Of course, it officially started about a month early as well, since both political parties held their nominating conventions in July instead of August. Thus we had an extra month with officially nominated candidates on the stump shouting at each other and generally making us all think we were watching a reality TV show that should have been cancelled after the first few weeks.
And all of the activity (the polite word for what we have been witness to) since mid-summer was preceded by a never-ending primary season that started a full year earlier when the candidates began their hunt for votes and money. Donald Trump announced his candidacy in June of 2015, three months after Hillary Clinton announced hers. And both had been household names for years, so it wasn’t as if we needed that much time to get to know them.
Or maybe we did. We certainly have learned a lot more about Trump than we knew then, little of it the kind of knowledge most of us are happy to know. And while the Hillary Clinton bio hasn’t expanded much, we have gotten to see her sling mud with the best of them and attempt to clean off more than her share of it that has landed on her. Some of it has been unfairly aimed at her, but she has also brought a bunch of it on herself. Yes, she is maligned excessively for being “untrustworthy,” but she made the critical mistake of setting up a private server for her emails while serving as the nation’s secretary of state. And she has still never explained why she did it, which is one of the most infuriating things about her: she just doesn’t trust the people with complete candor. And that character flaw, more than anything else, is why she doesn’t sell well to a large percentage of voters.
Still, she is a saint compared to Trump, who is so distrustful of the voters that he won’t even release his tax returns (not just the ones he claims are being audited, but any of them from the last twenty years). And, he lies, wantonly, with such seeming ease that he may be the true embodiment of a pathological liar. Coupled with his ignorance of most policy issues (he readily admits that he doesn’t read anything of substance) and his complete lack of experience in any kind of government service or public service or military service or any other kind of service other than the service of his own personal interests, Trump is easily the most unqualified and unfit candidate for president either party has ever nominated.
And yet he is adored by legions of voters, many of whom are as ignorant as he is, some of whom are as bigoted and xenophobic as he appears to be, most of whom see him as someone who will shake things up, if not truly make America great again. What era of greatness do they want to rediscover, these hopeful masses of Americans? No one, certainly not Mr. Trump, ever says.
Secretary Clinton wants to make America better, which seems a much more attainable (and realistic) goal. She says we can be “stronger together,” which makes sense if you accept diversity as an asset and not a liability. Hers would be a left of center administration, not unlike, in most instances, the one we have now. His would be a mish-mash of policies, some hewing to the right, even to the alt-right, others yet to be determined (mostly because Trump hasn’t thought about them yet). In foreign affairs, she’d probably be more hawkish than Obama has been; Trump will be, um, uncertain – maybe more willing to use U.S. military force, but maybe not, depending on how he feels at the time.
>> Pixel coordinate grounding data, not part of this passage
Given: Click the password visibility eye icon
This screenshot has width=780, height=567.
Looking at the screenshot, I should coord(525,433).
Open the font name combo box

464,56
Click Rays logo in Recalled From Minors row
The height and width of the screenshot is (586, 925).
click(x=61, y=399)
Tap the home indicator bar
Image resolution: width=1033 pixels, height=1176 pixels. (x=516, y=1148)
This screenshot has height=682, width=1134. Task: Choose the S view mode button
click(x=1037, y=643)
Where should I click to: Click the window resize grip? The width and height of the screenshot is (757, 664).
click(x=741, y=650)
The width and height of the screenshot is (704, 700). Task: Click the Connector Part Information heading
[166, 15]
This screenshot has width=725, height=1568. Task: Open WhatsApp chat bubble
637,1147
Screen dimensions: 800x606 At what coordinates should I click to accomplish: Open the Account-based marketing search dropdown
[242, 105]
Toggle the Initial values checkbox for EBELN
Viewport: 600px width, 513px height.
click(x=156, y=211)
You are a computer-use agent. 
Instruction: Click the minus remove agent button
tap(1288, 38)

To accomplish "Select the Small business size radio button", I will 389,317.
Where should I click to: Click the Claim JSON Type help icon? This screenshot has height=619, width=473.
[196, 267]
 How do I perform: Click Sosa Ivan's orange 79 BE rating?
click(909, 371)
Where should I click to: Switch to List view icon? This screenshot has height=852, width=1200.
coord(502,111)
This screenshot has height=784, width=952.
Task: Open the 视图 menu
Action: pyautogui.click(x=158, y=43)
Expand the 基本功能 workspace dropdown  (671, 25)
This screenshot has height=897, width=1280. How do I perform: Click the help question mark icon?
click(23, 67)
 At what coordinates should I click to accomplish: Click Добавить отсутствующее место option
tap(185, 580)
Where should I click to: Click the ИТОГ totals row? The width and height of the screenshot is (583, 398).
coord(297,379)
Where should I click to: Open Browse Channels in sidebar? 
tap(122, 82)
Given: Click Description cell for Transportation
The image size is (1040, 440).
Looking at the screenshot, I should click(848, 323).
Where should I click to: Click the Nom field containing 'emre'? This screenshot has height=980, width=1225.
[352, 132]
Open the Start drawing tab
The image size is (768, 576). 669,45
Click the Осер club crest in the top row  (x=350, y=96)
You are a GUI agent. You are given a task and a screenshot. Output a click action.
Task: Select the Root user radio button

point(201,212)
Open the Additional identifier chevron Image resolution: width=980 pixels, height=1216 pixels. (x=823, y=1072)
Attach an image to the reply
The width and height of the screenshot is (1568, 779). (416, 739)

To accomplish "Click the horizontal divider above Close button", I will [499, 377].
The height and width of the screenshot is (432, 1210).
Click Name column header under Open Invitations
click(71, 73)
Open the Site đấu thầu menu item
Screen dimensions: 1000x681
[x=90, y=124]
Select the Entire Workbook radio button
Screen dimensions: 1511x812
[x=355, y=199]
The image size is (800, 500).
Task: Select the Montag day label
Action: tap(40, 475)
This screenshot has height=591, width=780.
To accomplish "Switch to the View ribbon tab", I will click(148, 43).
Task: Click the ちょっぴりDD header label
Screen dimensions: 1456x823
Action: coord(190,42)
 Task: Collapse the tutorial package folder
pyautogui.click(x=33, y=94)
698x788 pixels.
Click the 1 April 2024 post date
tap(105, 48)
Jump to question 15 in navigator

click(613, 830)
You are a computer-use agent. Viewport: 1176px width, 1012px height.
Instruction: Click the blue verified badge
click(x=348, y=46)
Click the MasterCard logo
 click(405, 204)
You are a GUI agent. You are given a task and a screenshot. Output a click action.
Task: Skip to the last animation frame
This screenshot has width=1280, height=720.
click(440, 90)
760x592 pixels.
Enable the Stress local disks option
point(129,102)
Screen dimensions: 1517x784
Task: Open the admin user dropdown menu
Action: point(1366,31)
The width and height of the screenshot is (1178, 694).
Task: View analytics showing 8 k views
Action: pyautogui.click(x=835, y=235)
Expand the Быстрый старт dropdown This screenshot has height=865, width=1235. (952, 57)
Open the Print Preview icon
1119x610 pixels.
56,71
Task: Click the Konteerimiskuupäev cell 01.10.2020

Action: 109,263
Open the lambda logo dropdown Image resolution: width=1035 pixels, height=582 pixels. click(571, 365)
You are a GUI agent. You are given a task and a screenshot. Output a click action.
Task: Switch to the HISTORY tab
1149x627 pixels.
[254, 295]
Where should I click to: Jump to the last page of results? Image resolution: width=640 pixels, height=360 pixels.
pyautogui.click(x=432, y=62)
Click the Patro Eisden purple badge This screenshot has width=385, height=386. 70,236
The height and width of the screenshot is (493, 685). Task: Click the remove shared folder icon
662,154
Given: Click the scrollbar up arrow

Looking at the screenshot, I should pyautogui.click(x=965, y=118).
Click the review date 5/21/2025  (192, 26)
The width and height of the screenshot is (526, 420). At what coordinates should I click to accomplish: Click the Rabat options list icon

The charitable way of envisioning a Trump foreign policy would be a “common sense” approach. “It would be nice to get along with Putin,” he has said. “He’s said nice things about me,” he’s added. Ah, if only it were that simple.
So, what will next week’s results be? What will we learn about ourselves and our future? Which of these two highly flawed, yet distinctly different candidates will we choose to lead us for the next four years? Back in July, before the nominating conventions but after Trump and Clinton had both become presumptive nominees, I listed six alternative results, none of which I could predict with any degree of certainty. Of those six, I now discount these two: Trump wins in a landslide; Trump wins handily. And, with FBI Director Comey’s bizarre and now highly-criticized revelation about further email discoveries (on Anthony Weiner’s laptop?!), a third possible outcome (a Clinton landslide) also seems unlikely.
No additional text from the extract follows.